Every line below containing the word "agent" should be found and copied.

========

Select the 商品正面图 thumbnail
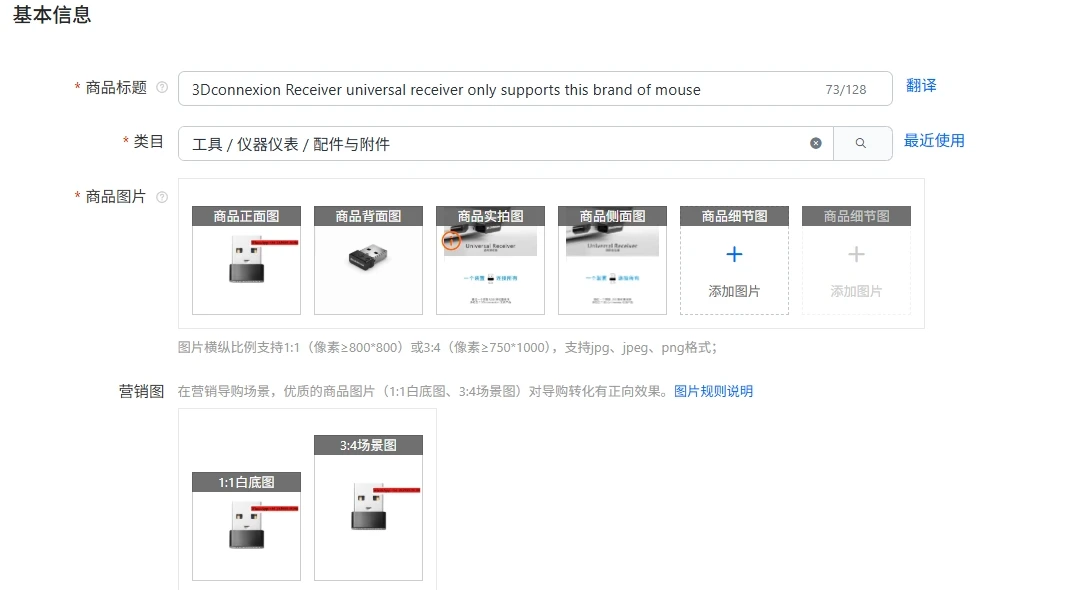Image resolution: width=1065 pixels, height=590 pixels. click(x=247, y=261)
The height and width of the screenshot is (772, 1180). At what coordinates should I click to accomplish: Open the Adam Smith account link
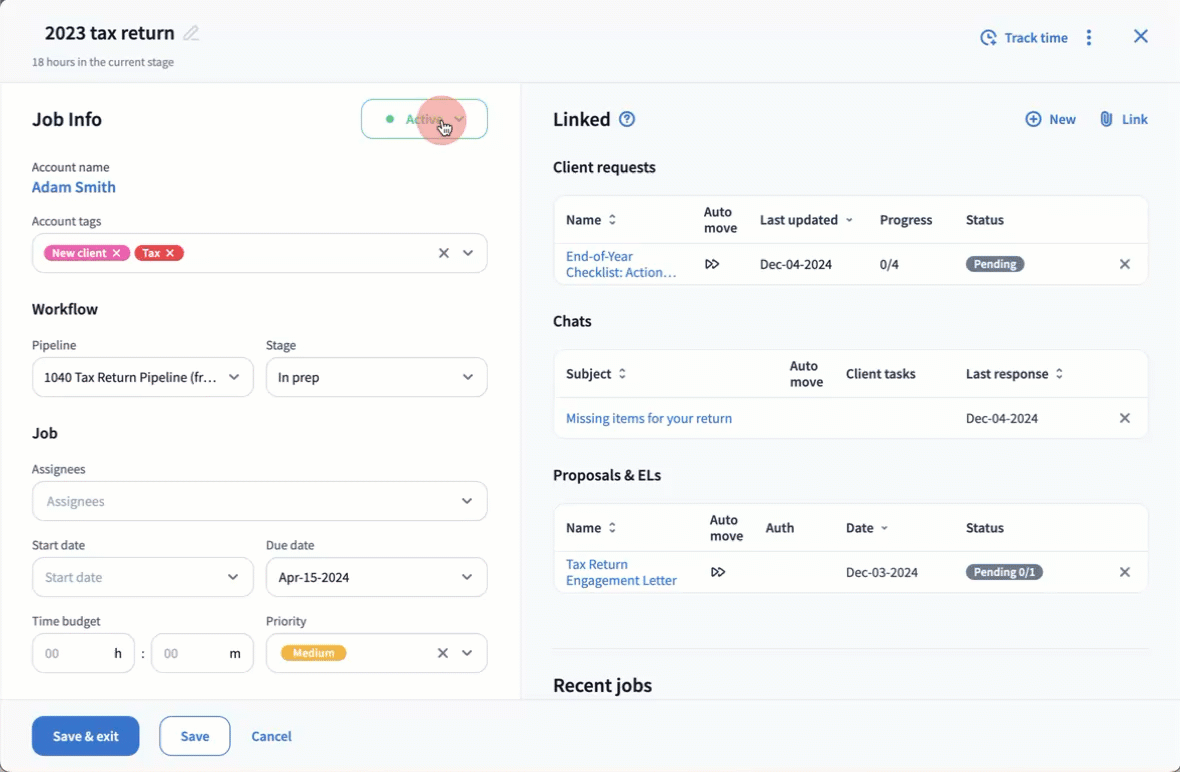(74, 187)
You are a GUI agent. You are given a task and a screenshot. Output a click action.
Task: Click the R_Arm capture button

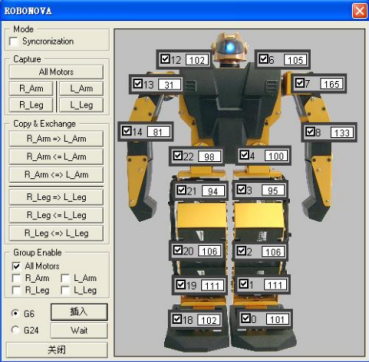coord(31,89)
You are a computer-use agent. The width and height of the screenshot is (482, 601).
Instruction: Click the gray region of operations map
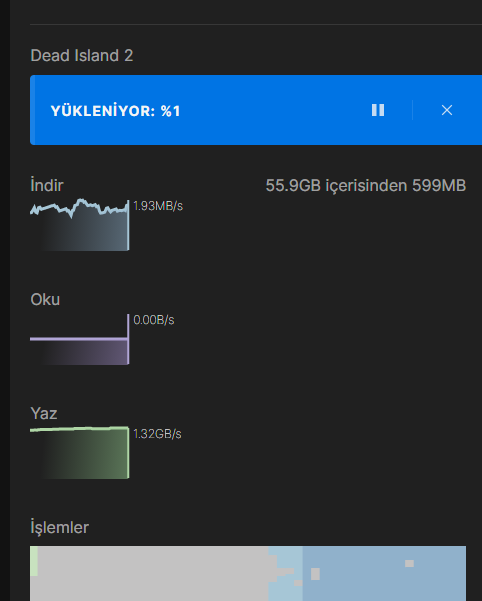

========

ANSWER SPACE →
You are a GUI agent. You are given a task and a screenshot. Output a click action.
You are a computer-use agent. The width and height of the screenshot is (482, 601).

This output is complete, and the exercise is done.